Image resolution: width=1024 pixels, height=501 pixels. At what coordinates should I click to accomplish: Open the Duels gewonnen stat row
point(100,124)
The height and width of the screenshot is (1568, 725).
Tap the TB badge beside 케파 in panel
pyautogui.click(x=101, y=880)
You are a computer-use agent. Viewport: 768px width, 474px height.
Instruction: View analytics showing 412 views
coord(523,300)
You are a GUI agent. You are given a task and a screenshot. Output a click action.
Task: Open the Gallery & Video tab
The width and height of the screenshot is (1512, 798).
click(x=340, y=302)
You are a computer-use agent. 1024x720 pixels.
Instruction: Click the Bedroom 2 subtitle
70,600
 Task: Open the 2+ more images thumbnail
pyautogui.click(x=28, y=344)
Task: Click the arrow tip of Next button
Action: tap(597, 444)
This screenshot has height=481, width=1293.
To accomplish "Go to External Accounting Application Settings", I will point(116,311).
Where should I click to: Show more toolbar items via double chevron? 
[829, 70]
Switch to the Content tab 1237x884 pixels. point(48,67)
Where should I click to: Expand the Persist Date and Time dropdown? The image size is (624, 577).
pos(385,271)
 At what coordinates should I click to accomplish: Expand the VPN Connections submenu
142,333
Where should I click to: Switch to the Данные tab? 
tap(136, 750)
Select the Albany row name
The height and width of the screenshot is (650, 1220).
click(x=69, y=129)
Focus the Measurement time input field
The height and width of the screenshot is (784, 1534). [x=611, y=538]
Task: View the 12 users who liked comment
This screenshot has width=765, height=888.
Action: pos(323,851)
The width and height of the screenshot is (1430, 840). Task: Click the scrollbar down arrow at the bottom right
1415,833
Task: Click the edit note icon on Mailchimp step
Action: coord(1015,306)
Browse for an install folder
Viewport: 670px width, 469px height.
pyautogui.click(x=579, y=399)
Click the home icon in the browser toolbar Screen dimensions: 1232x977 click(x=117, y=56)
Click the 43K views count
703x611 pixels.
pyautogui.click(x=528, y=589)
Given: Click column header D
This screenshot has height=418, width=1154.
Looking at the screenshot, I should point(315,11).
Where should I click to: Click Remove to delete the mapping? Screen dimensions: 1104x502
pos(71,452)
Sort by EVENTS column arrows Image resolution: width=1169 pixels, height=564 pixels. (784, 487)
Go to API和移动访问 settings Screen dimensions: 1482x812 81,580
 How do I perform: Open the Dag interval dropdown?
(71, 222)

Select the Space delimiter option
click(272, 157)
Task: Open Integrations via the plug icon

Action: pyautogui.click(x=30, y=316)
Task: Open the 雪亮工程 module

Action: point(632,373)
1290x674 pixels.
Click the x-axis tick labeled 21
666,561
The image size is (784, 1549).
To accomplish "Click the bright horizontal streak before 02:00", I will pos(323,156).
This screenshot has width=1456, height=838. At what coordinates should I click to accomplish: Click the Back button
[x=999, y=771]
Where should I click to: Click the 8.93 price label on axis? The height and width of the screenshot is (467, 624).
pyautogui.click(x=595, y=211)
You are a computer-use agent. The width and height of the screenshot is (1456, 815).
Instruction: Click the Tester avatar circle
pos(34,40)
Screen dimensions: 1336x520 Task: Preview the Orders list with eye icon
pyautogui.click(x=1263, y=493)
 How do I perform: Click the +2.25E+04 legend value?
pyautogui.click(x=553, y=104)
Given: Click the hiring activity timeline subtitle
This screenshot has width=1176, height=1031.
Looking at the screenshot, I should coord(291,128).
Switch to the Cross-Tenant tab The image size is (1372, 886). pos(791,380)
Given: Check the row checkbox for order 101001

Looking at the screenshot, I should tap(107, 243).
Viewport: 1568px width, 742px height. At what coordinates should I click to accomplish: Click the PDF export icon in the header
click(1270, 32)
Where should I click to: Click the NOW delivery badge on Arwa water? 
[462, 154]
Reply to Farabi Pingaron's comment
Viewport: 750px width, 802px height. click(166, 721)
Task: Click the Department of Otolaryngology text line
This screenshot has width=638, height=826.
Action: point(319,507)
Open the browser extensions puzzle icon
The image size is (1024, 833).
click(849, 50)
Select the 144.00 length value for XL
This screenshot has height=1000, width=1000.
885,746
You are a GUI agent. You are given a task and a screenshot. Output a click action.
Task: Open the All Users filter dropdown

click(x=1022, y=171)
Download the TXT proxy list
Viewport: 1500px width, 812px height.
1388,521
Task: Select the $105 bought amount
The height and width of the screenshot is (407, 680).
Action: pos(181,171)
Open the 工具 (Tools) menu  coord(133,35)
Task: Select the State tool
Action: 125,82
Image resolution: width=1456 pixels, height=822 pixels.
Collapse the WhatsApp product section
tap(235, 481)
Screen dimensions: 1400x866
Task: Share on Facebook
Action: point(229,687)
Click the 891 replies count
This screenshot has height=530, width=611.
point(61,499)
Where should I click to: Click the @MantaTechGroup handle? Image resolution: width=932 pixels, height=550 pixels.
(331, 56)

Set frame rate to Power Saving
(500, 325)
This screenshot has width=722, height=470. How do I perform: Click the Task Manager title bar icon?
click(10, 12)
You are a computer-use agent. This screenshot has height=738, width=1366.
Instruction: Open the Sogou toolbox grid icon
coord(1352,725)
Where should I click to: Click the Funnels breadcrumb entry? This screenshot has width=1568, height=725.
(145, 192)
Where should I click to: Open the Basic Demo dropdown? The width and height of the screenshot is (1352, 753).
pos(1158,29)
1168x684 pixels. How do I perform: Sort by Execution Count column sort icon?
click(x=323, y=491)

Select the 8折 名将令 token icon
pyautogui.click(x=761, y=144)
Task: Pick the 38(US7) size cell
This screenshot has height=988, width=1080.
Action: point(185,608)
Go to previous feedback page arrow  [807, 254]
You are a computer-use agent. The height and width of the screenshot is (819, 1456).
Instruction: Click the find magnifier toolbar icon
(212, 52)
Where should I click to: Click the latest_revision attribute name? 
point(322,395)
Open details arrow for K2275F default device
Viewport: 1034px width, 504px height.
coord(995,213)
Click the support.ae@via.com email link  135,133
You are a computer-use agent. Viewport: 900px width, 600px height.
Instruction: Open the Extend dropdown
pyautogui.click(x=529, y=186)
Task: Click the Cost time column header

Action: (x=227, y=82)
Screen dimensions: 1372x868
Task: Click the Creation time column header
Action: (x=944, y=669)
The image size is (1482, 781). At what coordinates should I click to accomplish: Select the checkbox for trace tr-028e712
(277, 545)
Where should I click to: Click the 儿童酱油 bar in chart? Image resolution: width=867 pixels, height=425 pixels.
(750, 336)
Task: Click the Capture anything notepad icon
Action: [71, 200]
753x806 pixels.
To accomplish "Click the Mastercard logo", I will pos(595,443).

★ ★ ★

Exercise directions: Retype the data above from the line with "Task: Pick the 38(US7) size cell" up to and including the line with "Click the support.ae@via.com", keeping each line as it stands.

Answer to this problem:
Task: Pick the 38(US7) size cell
This screenshot has height=988, width=1080.
Action: point(185,608)
Go to previous feedback page arrow  [807, 254]
You are a computer-use agent. The height and width of the screenshot is (819, 1456).
Instruction: Click the find magnifier toolbar icon
(212, 52)
Where should I click to: Click the latest_revision attribute name? 
point(322,395)
Open details arrow for K2275F default device
Viewport: 1034px width, 504px height.
coord(995,213)
Click the support.ae@via.com email link  135,133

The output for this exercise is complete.